- **Extrait**:

..............................

Dans un milieu très concurrentiel, certains opérateurs de ventes français font valoir leur expertise pour une catégorie d’objets ou une période historique déterminées. Une étiquette qui offre le gage de l’authenticité, mais aussi bien d’autres avantages.
Dans le paysage des maisons de ventes françaises, toutes n’ont pas la même stratégie. Certaines restent volontairement généralistes, organisant des vacations dans toutes les spécialités, tels les OVV Beaussant-Lefèvre et Baron Ribeyre tandis que d’autres – une poignée –sont spécialisées dans un seul domaine de compétence, comme Alde à Paris, qui se définit comme la première maison française exclusivement consacrée à la vente aux enchères de livres et autographes. Son fondateur, le commissaire-priseur Jérôme Delcamp, n’a pas hésité à se spécialiser dès sa création il y a onze ans : « Il existait des maisons spécialisées dans le livre aux États-Unis, en Allemagne et en Angleterre, mais pas en France, pourtant le pays du livre, donc cela m’a paru naturel de me lancer dans ce projet. » D’autres opérateurs possèdent le même profil, comme Vichy Enchères, dans les instruments de musique ou Collectoys, dans le jouet ancien (Bourges).

..............................

- **Données fournies**:

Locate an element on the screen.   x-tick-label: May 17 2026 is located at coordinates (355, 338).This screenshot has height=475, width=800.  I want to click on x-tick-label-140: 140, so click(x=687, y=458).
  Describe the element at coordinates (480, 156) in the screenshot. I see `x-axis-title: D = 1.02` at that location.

..............................

- **Consigne A**:
Dans l'extrait sur les maisons de ventes aux enchères, à quoi la maison Alde est-elle exclusivement consacrée ?
- **Consigne B**:
Recopiez fidèlement le passage de l'extrait sur les maisons de ventes aux enchères, depuis « Dans un milieu » jusqu'à « bien d’autres avantages. » inclus.
- **Consigne C**:
Poursuivez l'extrait sur les maisons de ventes aux enchères à partir de sa dernière phrase.

- **Réponse rédigée A**:
À la vente aux enchères de livres et autographes.

- **Réponse rédigée B**:
Dans un milieu très concurrentiel, certains opérateurs de ventes français font valoir leur expertise pour une catégorie d’objets ou une période historique déterminées. Une étiquette qui offre le gage de l’authenticité, mais aussi bien d’autres avantages.

- **Réponse rédigée C**:
Quant aux maisons de ventes qui ont clairement opté pour une discipline phare, sans toutefois renoncer aux autres, elles sont nombreuses : Piasa dont l’image est aujourd’hui principalement associée au design, Pescheteau-Badin à la céramique, Binoche et Giquello à l’art précolombien, Coutau-Bégarie à l’art russe, Fraysse à l’orfèvrerie, Artcurial aux voitures de collection…
À l’origine de cette spécialisation, c’est souvent le lieu d’exercice qui a été déterminant. « Amoureuse de l’Art nouveau, je me suis installée à Nancy. La ville en étant le berceau, il y a beaucoup d’objets et de demeures Art nouveau à meubler », raconte Sylvie Teitgen (AnticThermal), commissaire-priseur. La localisation de la maison de ventes Osenat à Fontainebleau a également joué dans la discipline à succès de l’enseigne : « dès mes débuts, je souhaitais organiser des ventes sur Napoléon et puis j’étais installé en face du château ! », lance Jean-Pierre Osenat, dont les ventes Empire et Napoléon représentent 20 à 30 % du chiffre d’affaires.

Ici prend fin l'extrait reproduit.